Судя по тону, она сию минуту вынесла суровый приговор всем представителям моего пола.
— Как вам будет угодно, мисс Олдейб, — покорно согласился я.
— Вот именно! — рявкнула она, ставя меня на пол. — А теперь вам пора приступить к делам, шериф, и никаких нападений на бедных беззащитных девушек! Договорились?
— Разумеется.
— И осторожнее с моим только что вымытым полом!
2.
Я почувствовал себя в куда большей безопасности, очутившись в камере Тимоти Во. Парнишка поднял голову от своего слейта [13] Здесь: электронный блокнот.
, откинул локон, старательно обернутый в серебряную фольгу, с глаз, густо обведенных «Пиксел Даст», и улыбнулся, но тут же, спохватившись, нацепил на свою худую рожицу подобающую случаю маску подросткового безразличия. Слишком малорослый для своих пятнадцати лет, он, казалось, тонул в мешковатом свитере, доходившем до узловатых коленок, в свою очередь, затерявшихся в белых виниловых штанах. В таком возрасте все болтается на тебе, как на чучеле, и ничто не приходится впору — ни одежда, ни жизнь.
— Привет, Джон, как поживаешь, — промямлил он, не в силах скрыть удовольствия от появления гостя. Несмотря на целый год постоянных арестов и предупреждений, мы были друзьями.
— Так-сяк, Тим, — ответил я и ткнул пальцем в слейт.

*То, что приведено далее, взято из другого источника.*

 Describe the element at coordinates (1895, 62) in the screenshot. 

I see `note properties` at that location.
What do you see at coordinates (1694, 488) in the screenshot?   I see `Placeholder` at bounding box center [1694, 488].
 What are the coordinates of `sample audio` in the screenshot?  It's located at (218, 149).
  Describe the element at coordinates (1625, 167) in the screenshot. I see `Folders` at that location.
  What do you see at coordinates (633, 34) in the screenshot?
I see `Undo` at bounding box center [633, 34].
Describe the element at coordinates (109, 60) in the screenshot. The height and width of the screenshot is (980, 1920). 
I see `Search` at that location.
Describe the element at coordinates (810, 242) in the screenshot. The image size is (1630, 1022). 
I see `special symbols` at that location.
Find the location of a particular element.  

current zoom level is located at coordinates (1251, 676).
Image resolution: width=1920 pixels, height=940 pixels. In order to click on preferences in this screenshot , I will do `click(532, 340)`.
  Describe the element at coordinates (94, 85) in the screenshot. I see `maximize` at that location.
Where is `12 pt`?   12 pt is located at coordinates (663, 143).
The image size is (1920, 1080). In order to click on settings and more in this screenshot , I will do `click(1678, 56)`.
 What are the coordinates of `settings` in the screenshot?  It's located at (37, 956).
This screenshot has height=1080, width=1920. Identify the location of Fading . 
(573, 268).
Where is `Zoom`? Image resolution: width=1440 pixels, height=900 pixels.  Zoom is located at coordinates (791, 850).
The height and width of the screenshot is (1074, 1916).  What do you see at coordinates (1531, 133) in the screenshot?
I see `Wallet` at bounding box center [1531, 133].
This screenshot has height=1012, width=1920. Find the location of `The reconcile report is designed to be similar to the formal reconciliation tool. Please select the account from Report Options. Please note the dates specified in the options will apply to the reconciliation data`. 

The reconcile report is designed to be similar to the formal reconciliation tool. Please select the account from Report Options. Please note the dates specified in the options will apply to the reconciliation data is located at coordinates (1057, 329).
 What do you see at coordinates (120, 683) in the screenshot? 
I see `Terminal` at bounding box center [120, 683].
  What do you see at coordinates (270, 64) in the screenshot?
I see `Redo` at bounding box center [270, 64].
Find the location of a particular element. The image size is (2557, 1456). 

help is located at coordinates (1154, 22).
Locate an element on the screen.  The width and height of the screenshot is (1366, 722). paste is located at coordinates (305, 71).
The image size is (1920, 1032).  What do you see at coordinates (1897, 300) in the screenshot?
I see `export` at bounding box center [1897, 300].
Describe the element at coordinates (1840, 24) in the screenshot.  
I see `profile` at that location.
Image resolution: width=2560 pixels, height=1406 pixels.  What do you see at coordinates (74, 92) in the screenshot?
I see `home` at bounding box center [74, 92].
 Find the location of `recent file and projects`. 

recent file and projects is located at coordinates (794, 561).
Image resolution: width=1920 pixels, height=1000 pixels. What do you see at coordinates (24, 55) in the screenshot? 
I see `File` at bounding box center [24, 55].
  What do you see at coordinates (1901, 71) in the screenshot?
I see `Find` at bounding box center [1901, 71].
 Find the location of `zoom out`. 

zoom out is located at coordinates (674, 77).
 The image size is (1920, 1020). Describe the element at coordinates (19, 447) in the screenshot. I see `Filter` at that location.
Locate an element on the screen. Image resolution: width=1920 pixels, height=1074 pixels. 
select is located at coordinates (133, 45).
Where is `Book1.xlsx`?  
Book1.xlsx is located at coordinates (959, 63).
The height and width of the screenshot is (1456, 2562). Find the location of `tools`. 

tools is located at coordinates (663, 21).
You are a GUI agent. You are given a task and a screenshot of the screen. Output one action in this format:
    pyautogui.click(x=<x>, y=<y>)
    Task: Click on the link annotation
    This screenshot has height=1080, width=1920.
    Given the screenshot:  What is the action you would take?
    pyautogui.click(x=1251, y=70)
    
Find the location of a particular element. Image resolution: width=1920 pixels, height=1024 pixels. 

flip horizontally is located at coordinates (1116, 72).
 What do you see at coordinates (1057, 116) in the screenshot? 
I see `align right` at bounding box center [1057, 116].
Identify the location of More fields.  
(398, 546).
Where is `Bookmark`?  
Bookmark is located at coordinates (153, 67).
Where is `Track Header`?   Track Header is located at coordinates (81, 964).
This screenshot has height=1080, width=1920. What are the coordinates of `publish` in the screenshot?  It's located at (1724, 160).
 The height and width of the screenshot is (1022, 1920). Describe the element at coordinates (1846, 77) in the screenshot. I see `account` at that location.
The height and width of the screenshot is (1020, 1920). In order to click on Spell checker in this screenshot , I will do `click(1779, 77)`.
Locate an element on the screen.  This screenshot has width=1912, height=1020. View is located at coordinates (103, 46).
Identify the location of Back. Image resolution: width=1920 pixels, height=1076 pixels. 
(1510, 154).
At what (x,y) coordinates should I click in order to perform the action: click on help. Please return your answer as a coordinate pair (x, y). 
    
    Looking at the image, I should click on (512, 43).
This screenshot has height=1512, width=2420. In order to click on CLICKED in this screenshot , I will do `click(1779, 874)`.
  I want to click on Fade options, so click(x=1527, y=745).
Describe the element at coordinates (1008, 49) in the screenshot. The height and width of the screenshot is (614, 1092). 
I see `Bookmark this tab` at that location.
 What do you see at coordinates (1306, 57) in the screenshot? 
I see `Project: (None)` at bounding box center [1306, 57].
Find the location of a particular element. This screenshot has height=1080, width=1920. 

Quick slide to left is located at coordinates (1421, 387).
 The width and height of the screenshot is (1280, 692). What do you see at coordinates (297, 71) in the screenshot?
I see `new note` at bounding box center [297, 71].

— Какое злонамеренное антиобщественное дерьмо ты задумал сейчас, парень?
Ухмылка Тима, на мгновение возникшая снова, сменилась жалобной гримаской.
— И вовсе я не антиобщественное… как его там… просто не могу… иногда это место…
Не в силах выразить свои мысли яснее, он просто пожал плечами.
— Знаю, сынок.
Хуже всего, что приходилось выступать в роли карающей руки.